Néanmoins, ces résultats électoraux en Argentine sont encourageants, voire prometteurs, pour les groupes, les femmes et hommes qui militent pour faire vivre les idées révolutionnaires dans la classe ouvrière. Car le fait qu’une fraction de travailleurs, même petite, marque son soutien à des organisations qui se placent clairement sur le terrain de la lutte de classes est un important point d’appui. Pour poursuivre les efforts systématiques d’implantation et d’intervention dans la classe ouvrière, bien sûr, mais aussi pour saisir toutes les occasions de proposer une politique révolutionnaire à l’échelle du pays, susceptible d’ailleurs de surmonter les divisions actuelles entre les courants, au sein du FIT comme avec les organisations qui, comme le Nouveau MAS, ne l’ont pas rejoint. L’apparition d’un courant ouvrier et populaire radical pourrait signifier la fin de toute une époque marquée par la capacité du péronisme et de ses appareils syndicaux à contrôler étroitement le mouvement ouvrier, y compris en employant des méthodes de gangsters. Aux organisations révolutionnaires argentines de relever le défi.

Le 15 septembre 2013

George RIVIERE


[1Il faut obtenir au moins 1,5 % des suffrages pour pouvoir se présenter à cette seconde élection.
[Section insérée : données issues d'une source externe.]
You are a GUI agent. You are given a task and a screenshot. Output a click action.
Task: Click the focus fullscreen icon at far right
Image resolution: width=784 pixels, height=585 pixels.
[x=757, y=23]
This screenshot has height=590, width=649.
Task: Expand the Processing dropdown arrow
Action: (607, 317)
[2La compagnie qui gère le réseau de gaz est Litoral Gas, filiale de… GDF Suez.

[3Moyano était lui même candidat sur une liste péroniste de droite.

[4Le rapport de forces entre ces confédérations rivales est d’autant plus difficile à évaluer que, si des Fédérations syndicales entières ont théoriquement suivi leurs dirigeants, ce n’est pas nécessairement le cas de la base. Ce qui laisse une marge de manœuvre beaucoup plus grande aux organisations locales souvent dirigés par des militants combatifs.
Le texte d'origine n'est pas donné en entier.